→ Rows:

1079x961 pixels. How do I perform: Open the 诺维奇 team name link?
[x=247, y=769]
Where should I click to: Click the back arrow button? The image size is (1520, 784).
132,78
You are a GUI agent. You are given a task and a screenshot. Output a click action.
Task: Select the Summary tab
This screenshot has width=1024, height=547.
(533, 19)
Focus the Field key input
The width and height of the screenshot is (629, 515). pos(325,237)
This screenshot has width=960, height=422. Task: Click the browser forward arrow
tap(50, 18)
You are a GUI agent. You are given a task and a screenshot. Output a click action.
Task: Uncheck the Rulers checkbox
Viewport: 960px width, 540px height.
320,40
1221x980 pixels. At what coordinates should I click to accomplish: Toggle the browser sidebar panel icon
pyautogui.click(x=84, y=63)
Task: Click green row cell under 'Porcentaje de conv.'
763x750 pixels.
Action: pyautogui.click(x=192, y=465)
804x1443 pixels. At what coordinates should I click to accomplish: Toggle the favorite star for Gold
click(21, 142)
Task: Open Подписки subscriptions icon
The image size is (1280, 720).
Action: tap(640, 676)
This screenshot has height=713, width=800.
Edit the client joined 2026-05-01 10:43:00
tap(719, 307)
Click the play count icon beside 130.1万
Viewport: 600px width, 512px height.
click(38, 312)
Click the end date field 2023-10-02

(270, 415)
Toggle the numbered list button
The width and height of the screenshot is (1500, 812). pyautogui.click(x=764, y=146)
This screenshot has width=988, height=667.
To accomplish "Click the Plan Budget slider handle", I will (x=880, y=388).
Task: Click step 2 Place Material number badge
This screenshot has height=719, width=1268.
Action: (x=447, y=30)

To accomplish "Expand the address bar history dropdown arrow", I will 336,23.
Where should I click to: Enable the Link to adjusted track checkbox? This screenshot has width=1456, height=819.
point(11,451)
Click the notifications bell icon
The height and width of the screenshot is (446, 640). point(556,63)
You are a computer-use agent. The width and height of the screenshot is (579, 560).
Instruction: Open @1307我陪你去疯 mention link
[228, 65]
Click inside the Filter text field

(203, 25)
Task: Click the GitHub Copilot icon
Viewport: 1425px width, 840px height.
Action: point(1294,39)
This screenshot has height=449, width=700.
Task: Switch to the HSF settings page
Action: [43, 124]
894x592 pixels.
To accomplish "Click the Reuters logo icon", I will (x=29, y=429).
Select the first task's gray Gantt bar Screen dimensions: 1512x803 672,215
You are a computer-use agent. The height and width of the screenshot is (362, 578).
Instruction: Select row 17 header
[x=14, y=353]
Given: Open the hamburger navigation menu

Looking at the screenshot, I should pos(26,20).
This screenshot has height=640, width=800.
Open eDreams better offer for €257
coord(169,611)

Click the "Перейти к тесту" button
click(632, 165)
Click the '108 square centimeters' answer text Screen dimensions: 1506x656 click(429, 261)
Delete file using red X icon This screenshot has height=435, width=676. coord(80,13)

→ What you need to do: Convert all the rows above into a JSON list of strings, one string per line, leaving out blank lines.

→ Exercise result:
[
  "1079x961 pixels. How do I perform: Open the 诺维奇 team name link?",
  "[x=247, y=769]",
  "Where should I click to: Click the back arrow button? The image size is (1520, 784).",
  "132,78",
  "You are a GUI agent. You are given a task and a screenshot. Output a click action.",
  "Task: Select the Summary tab",
  "This screenshot has width=1024, height=547.",
  "(533, 19)",
  "Focus the Field key input",
  "The width and height of the screenshot is (629, 515). pos(325,237)",
  "This screenshot has width=960, height=422. Task: Click the browser forward arrow",
  "tap(50, 18)",
  "You are a GUI agent. You are given a task and a screenshot. Output a click action.",
  "Task: Uncheck the Rulers checkbox",
  "Viewport: 960px width, 540px height.",
  "320,40",
  "1221x980 pixels. At what coordinates should I click to accomplish: Toggle the browser sidebar panel icon",
  "pyautogui.click(x=84, y=63)",
  "Task: Click green row cell under 'Porcentaje de conv.'",
  "763x750 pixels.",
  "Action: pyautogui.click(x=192, y=465)",
  "804x1443 pixels. At what coordinates should I click to accomplish: Toggle the favorite star for Gold",
  "click(21, 142)",
  "Task: Open Подписки subscriptions icon",
  "The image size is (1280, 720).",
  "Action: tap(640, 676)",
  "This screenshot has height=713, width=800.",
  "Edit the client joined 2026-05-01 10:43:00",
  "tap(719, 307)",
  "Click the play count icon beside 130.1万",
  "Viewport: 600px width, 512px height.",
  "click(38, 312)",
  "Click the end date field 2023-10-02",
  "(270, 415)",
  "Toggle the numbered list button",
  "The width and height of the screenshot is (1500, 812). pyautogui.click(x=764, y=146)",
  "This screenshot has width=988, height=667.",
  "To accomplish \"Click the Plan Budget slider handle\", I will (x=880, y=388).",
  "Task: Click step 2 Place Material number badge",
  "This screenshot has height=719, width=1268.",
  "Action: (x=447, y=30)",
  "To accomplish \"Expand the address bar history dropdown arrow\", I will 336,23.",
  "Where should I click to: Enable the Link to adjusted track checkbox? This screenshot has width=1456, height=819.",
  "point(11,451)",
  "Click the notifications bell icon",
  "The height and width of the screenshot is (446, 640). point(556,63)",
  "You are a computer-use agent. The width and height of the screenshot is (579, 560).",
  "Instruction: Open @1307我陪你去疯 mention link",
  "[228, 65]",
  "Click inside the Filter text field",
  "(203, 25)",
  "Task: Click the GitHub Copilot icon",
  "Viewport: 1425px width, 840px height.",
  "Action: point(1294,39)",
  "This screenshot has height=449, width=700.",
  "Task: Switch to the HSF settings page",
  "Action: [43, 124]",
  "894x592 pixels.",
  "To accomplish \"Click the Reuters logo icon\", I will (x=29, y=429).",
  "Select the first task's gray Gantt bar Screen dimensions: 1512x803 672,215",
  "You are a computer-use agent. The height and width of the screenshot is (362, 578).",
  "Instruction: Select row 17 header",
  "[x=14, y=353]",
  "Given: Open the hamburger navigation menu",
  "Looking at the screenshot, I should pos(26,20).",
  "This screenshot has height=640, width=800.",
  "Open eDreams better offer for €257",
  "coord(169,611)",
  "Click the \"Перейти к тесту\" button",
  "click(632, 165)",
  "Click the '108 square centimeters' answer text Screen dimensions: 1506x656 click(429, 261)",
  "Delete file using red X icon This screenshot has height=435, width=676. coord(80,13)"
]